2
Ao entrar na tabacaria para pagar
a conta da luz, resolveu fazer também uma aposta na loteria. Não era do seu
costume, mesmo nunca apostava, mas nesse dia algo o fez apostar. Cumprimentou
os funcionários atarefados, há muito tempo conhecidos, e seguiu ao encontro dos
amigos da praceta.
O dia frio obrigava ao uso de
casacos mais pesados. Alguns deles, além dos inseparáveis bonés, usavam luvas
naquela manhã. Estavam sentados em um banco diferente do de costume, por estar aquele
com o terreno mais enlameado.
Os cumprimentos habituais e os
comentários sobre o tempo arrancaram de cada um poucas palavras difíceis de
sair.
- Então pá! Não se joga hoje por
causa do vento ou das luvas…? Riu-se um deles que se metia com os outros
encolhidos de frio.
- Os sorrisos amarelos não foram
suficientes para tirar mais palavras daquele banco de praça.
O velho perguntou pelo Firmino
que aquela hora já estaria agarrado ao carteado.
- Ouvi dizer que está internado. Animou-se
um outro a contar uma notícia – O Rui da padaria disse-me que essa noite tinha
sido hospitalizado. Se viu aflito esta noite, chamou o filho à casa e o homem o
levou ao hospital. Já, já está aí para os vícios… Referia-se também ao vinho
que todos sabiam e que lhe era proibido.
- Que dia á hoje? Perguntou um outro.
- Quinta – disse baixinho o do
lado.
– Sexta, dia 15! Corrigiu o velho
– De hoje a oito faz um ano que o Luís morreu…
- É verdade! Como esse ano passou
rápido! Ainda ontem estava ele aí a namoriscar… aquilo é que era um galifão!
Ena! Não deixava uma…
- O Luís não era nada assim –
disse outro colega, levantando-se do banco – Na verdade era um tímido!
- Era um solitário – asseverou o
velho.
O que ficou de pé continuou – É
verdade. Nunca casou e pelo que eu saiba também não tinha família… teve um
irmão que morreu ainda moço, como contava. A lembrar-se de outro caso, começou
a contar.
- Lembram do meu cunhado, o
Adolfo. Gostava de viver só. Era seis anos mais velho que a finada. Únicos
irmãos.
- Vivia em Santos não é?
Perguntou o velho interessado.
- Tinha herdado a casa dos pais e
viveu lá até morrer. Só saía para ir ao Centro de Saúde.
- Como será se viver assim? Quis
instigar um outro do banco.
- Acho que o Adolfo tornou-se um
solitário. Não o quis; na verdade ficou assim. Cá pra mim foi por causa de um
relacionamento que teve ainda jovem. Cheguei a conhecer a rapariga quando namorava
a falecida Isaura. Acho que chegaram mesmo a estar noivos, mas ao fim a
rapariga desistiu do casamento, porque conheceu outro rapaz por quem apaixonou-se.
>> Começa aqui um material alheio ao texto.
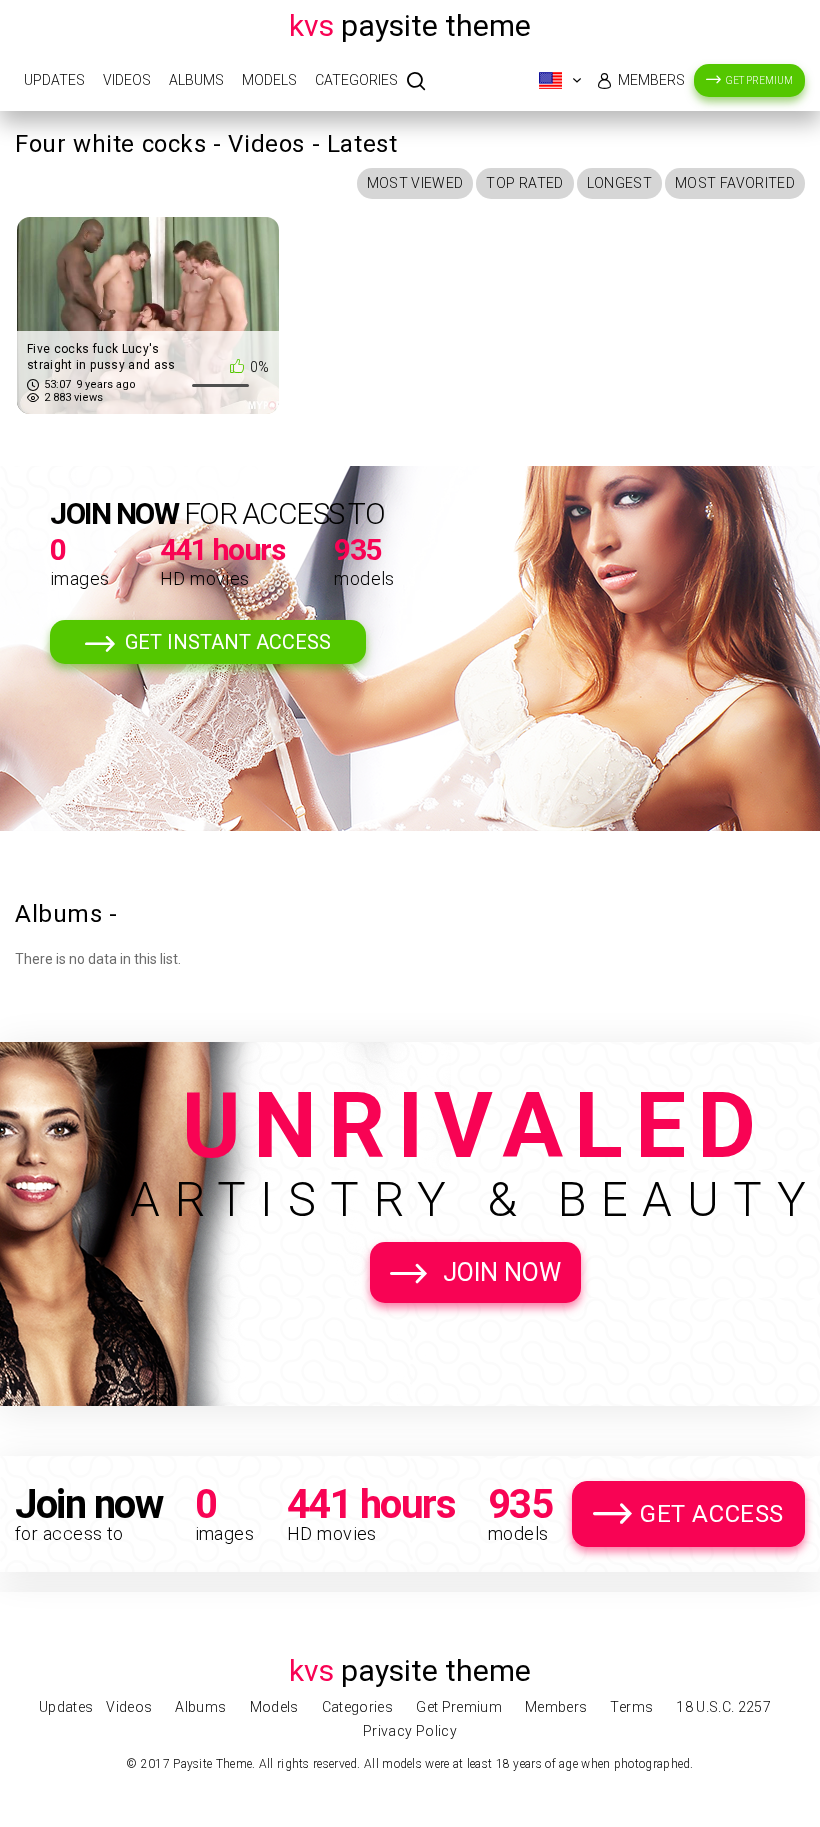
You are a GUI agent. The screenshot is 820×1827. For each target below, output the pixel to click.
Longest (619, 183)
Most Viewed (415, 183)
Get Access (712, 1514)
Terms (631, 1707)
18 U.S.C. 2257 (723, 1707)
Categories (356, 80)
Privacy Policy (410, 1731)
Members (651, 80)
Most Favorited (735, 183)
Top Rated (524, 183)
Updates (54, 80)
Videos (127, 80)
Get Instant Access (228, 642)
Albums (196, 80)
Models (269, 80)
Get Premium (759, 80)
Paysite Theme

Soube por ele que viria casar-se mais tarde. Foi nessa época que começou-lhe o
vício do tabaco que acabou o levando…
- Morreu solteirão – disse
lacônico o que havia instigado a discussão.
- Às vezes me passa pela cabeça o
que é viver sem mulher. Não nasci para ser padre e isso também não era pro Luís.
Falou sorrindo como quem pedia aprovação e continuou.
- O que o Luís mesmo gostava era
ficar a admirar as raparigas bonitas, mas ficava por isso. Não era de mandar
piropos ou coisa assim. Acho que imaginava-se mais novo, buscando uma noiva com
quem casasse e formasse família… lembram como gostava de miúdos?
O velho lembrou do amigo de sua
juventude, abaixou-se com dificuldade para falar com um pequeno que chorava por
ter tropeçado mesmo ao seu lado. Reconheceu na memória aquele íntimo
verdadeiro, sentiu saudades e disse: O Luís tinha bom coração… deixou de
crescer quando foi recusado pela noiva e como um rapazote brigou com a vida até
o final…
- Olha que já chove de novo!
Disse o instigador desinteressado do comentário do velho.